■ **Your task**: Locate "The height and" in the records below, then copy its line and every following line exactly, without the pictures.

■ **Screenshot grounding data**:
====

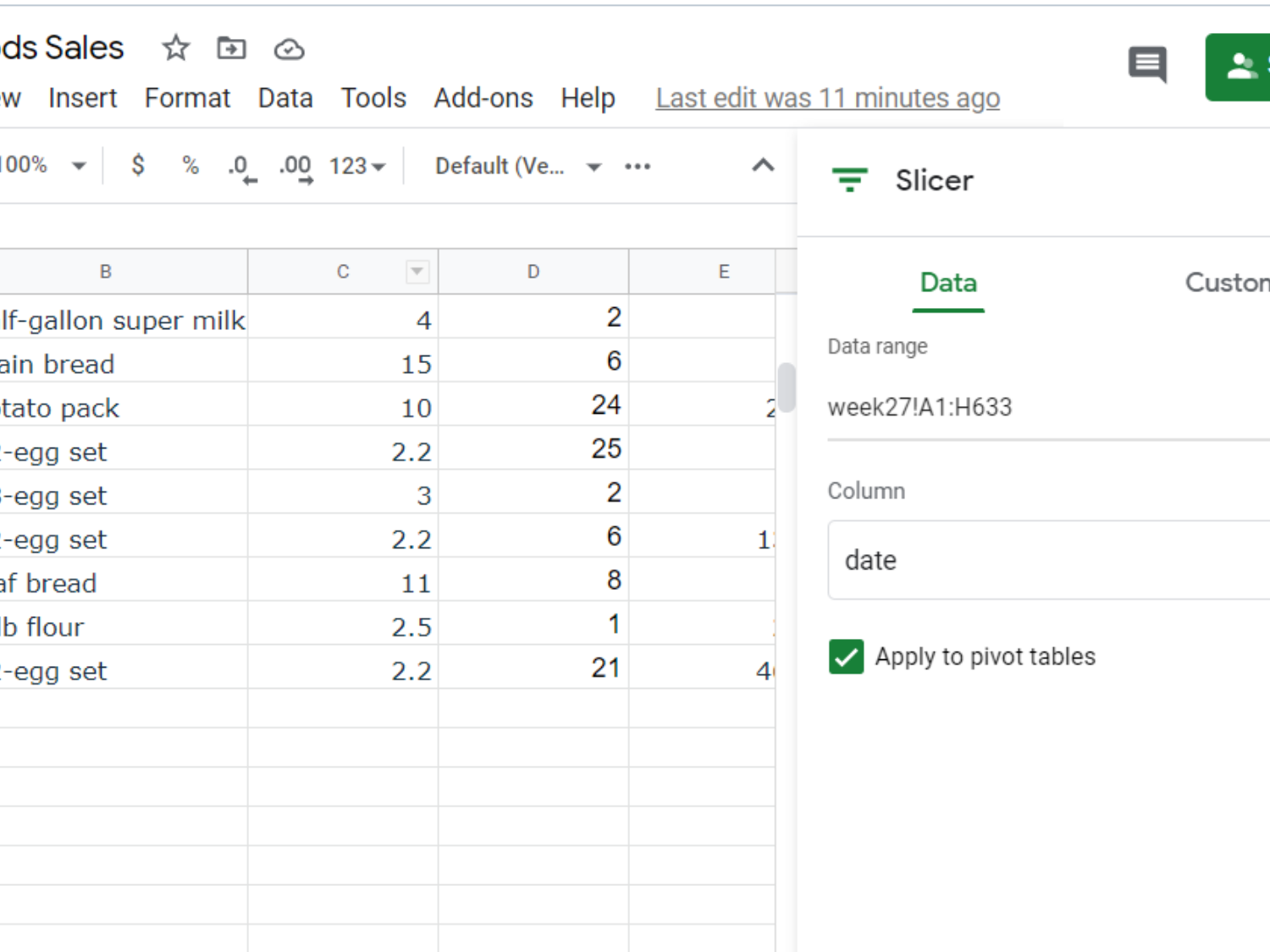
Task: Switch to the Data tab in Slicer
Action: [x=948, y=283]
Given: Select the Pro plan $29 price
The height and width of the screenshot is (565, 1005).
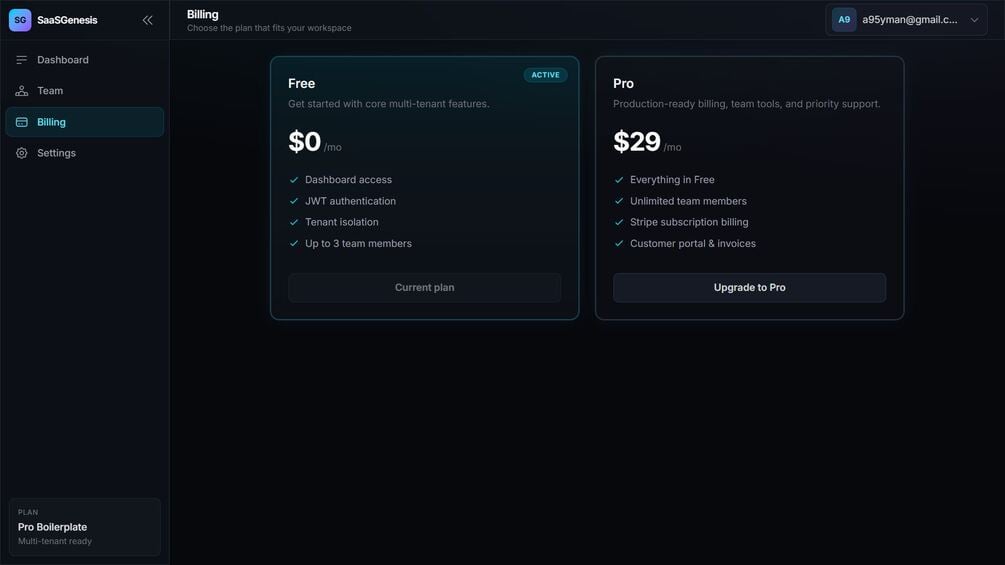Looking at the screenshot, I should pos(636,142).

====

■ **Response to the task**:
The height and width of the screenshot is (565, 1005).
Looking at the screenshot, I should pos(636,142).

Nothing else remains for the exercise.